Task brief => Can you copy every one of the items below word for word?

Supplied information =>
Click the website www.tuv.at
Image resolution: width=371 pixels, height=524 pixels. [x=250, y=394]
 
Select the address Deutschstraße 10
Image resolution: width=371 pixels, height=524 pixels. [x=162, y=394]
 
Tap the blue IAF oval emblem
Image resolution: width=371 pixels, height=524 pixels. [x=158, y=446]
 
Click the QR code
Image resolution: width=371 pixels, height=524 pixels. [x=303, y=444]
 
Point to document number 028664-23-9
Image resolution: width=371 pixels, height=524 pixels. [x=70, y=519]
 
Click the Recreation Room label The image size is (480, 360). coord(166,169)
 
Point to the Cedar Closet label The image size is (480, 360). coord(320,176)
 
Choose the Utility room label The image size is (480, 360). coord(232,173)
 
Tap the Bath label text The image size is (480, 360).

Reply to the task =>
Click the website www.tuv.at
Image resolution: width=371 pixels, height=524 pixels. [x=250, y=394]
 
Select the address Deutschstraße 10
Image resolution: width=371 pixels, height=524 pixels. [x=162, y=394]
 
Tap the blue IAF oval emblem
Image resolution: width=371 pixels, height=524 pixels. [x=158, y=446]
 
Click the QR code
Image resolution: width=371 pixels, height=524 pixels. [x=303, y=444]
 
Point to document number 028664-23-9
Image resolution: width=371 pixels, height=524 pixels. [x=70, y=519]
 
Click the Recreation Room label The image size is (480, 360). coord(166,169)
 
Point to the Cedar Closet label The image size is (480, 360). coord(320,176)
 
Choose the Utility room label The image size is (480, 360). coord(232,173)
 
Tap the Bath label text The image size is (480, 360).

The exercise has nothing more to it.